世界が認めたイタリア料理【イタリア通信】2025年12月27日
12月10日、インドで開かれたUNESCOの政府間委員会でイタリア料理が「無形文化遺産」に認定されました。
イタリアは国を挙げて今回の決定を祝い、10日の夜にはメローニ首相が農業大臣と文化大臣とともに喜びを象徴する三色旗をコロッセオに投影するスイッチを押しました。
写真 向かって左から 農業大臣、メローニ首相、文化大臣
ロッロブリジーダ農業・食料主権・森林相は、イタリア料理がUNESCOの無形文化遺産に認定されたことについて、「今日はイタリアにとって特別な日であり、国民みんなで分かち合う喜びである。
この認定は、イタリアのルーツや創造性、そして長い年月をかけて培われてきた伝統が、世界共通の価値として認められたことを意味する。イタリア料理は単なる食ではなく、世代から世代へと知恵と技を受け継いできた人々の物語であり、国のアイデンティティや誇りを映し出す文化だ。家庭で受け継がれる昔ながらの味、土地を大切に守る農業者、情熱をもって働く生産者、そして世界にイタリアの魅力を伝える料理人たち――そうした多くの人々の努力が、今回の評価につながった。この認定は、イタリアの製品や地域、食の流れ全体の価値をより高め、メイド・イン・イタリーを守る力となるだけでなく、雇用や新たな機会を生み出す後押しにもなるだろう」と前向きな期待を示して締めくくった。

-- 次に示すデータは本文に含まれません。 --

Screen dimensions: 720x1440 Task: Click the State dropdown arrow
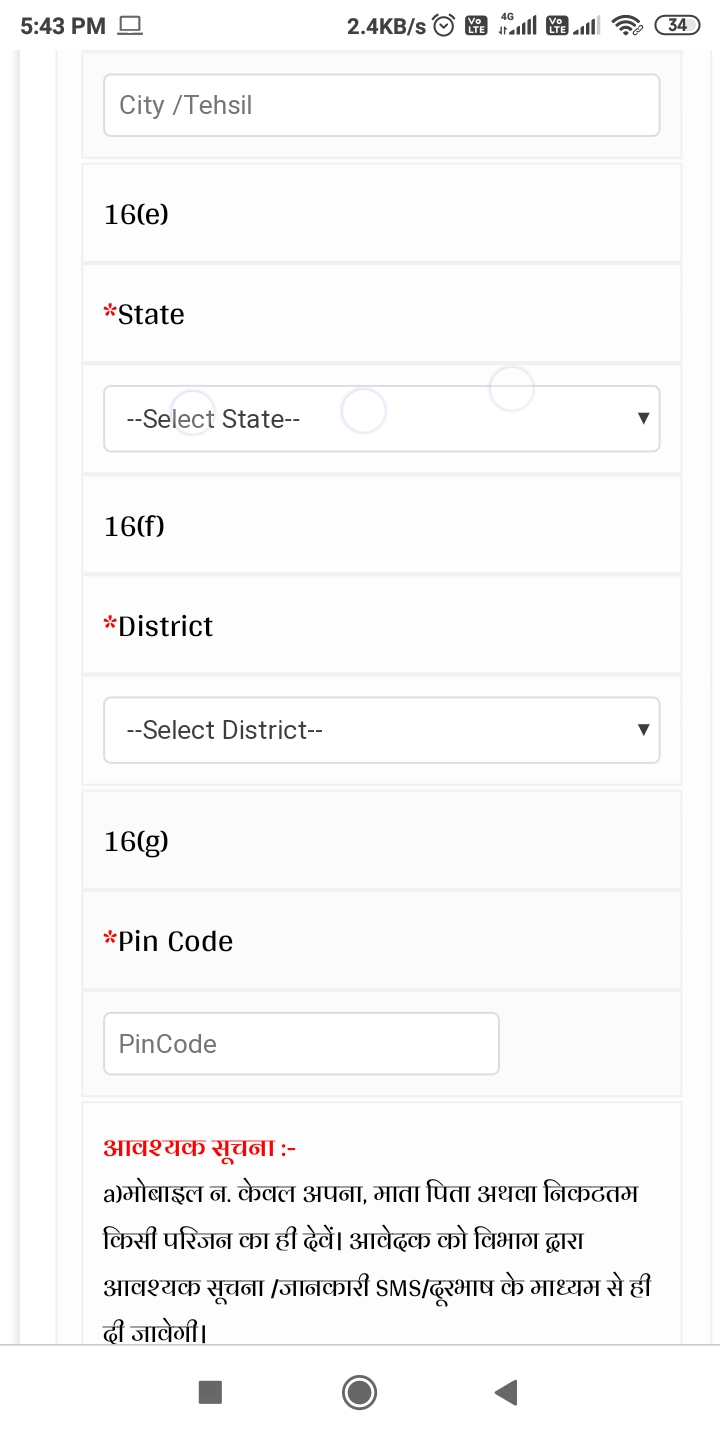tap(643, 419)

イタリア料理の中心は何といっても家庭料理。イタリア中どこでも特徴のある美味しい家庭料理が食べられます。
そんな中でもナポリ料理は代表的なイタリア料理の一つ。
12月11日、ローマの外国人記者協会でナポリのクリスマス料理が紹介されました。
ナポリ大学地中海諸国の食文化史
エリザベッタ・モーロ教授

写真 外国人記者協会でナポリのクリスマス料理について話すモーロ教授
「ナポリではクリスマスを二回祝います。12月24日は魚を中心としたディナー、12月25日は肉を中心としたランチです。

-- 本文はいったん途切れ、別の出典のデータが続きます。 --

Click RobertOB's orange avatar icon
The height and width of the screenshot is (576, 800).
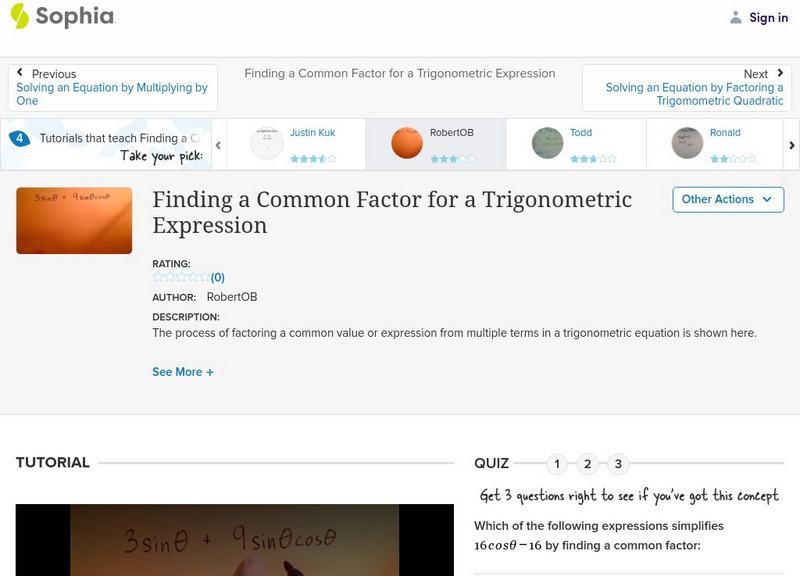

ナポリの人口は約300万人ですが、食に対する姿勢は小さな村と同じように伝統を大切にしています。そのため、料理の内容は昔とほとんど変わりません。
クリスマス・イヴは、まずサーモンとアンチョビの前菜から始まります。その後、温かいブロッコリーの料理が出され、次にアサリのスパゲッティ、揚げた干鱈、揚げカピトーネ(ウナギ)、カリフラワーの茹でたものや甘辛いピーマンの酢漬け、アンチョビ、オリーブを使った「インフォルツォ」サラダが続きます。最後にデザートで、伝統的に動物性脂肪を使わず(カトリックの教義に従って)、ハチミツとアーモンドをベースにしたストゥルッフォリ、ディヴィーニ・アモーリ、ロッココ、サピエンツェ、モスタッチョリが出されます。
クリスマス当日のランチには、必ずラザニアやオーブン焼きパスタが登場し、ミートソース、揚げたミートボール、卵、ブッファラ・モッツァレラまたは牛乳から作ったフィオルディラッテやリコッタが詰められます。多くの家庭では「ミネストラ・マリタータ」という非常に古いスープも作られます。この名前の由来は、7種類の肉と7種類の旬の緑の野菜を組み合わせて煮込むことから「結婚」を意味しています。
メインディッシュはほとんどの場合、オーブンで焼いた子羊肉にジャガイモとグリーンピースが添えられます。デザートはクリスマス・イヴと同じですが、さらにパネットーネが加わります。」
ローマのポポロ広場のクリスマスツリー
イタリアでは24日、クリスマス・イブは家族で静かに肉なし料理。そしてクリスマス・プレゼントを開きます。
25日、クリスマスの昼食は、おじいさん、おばあさんから孫、親戚が集まってキリストの誕生を祝います。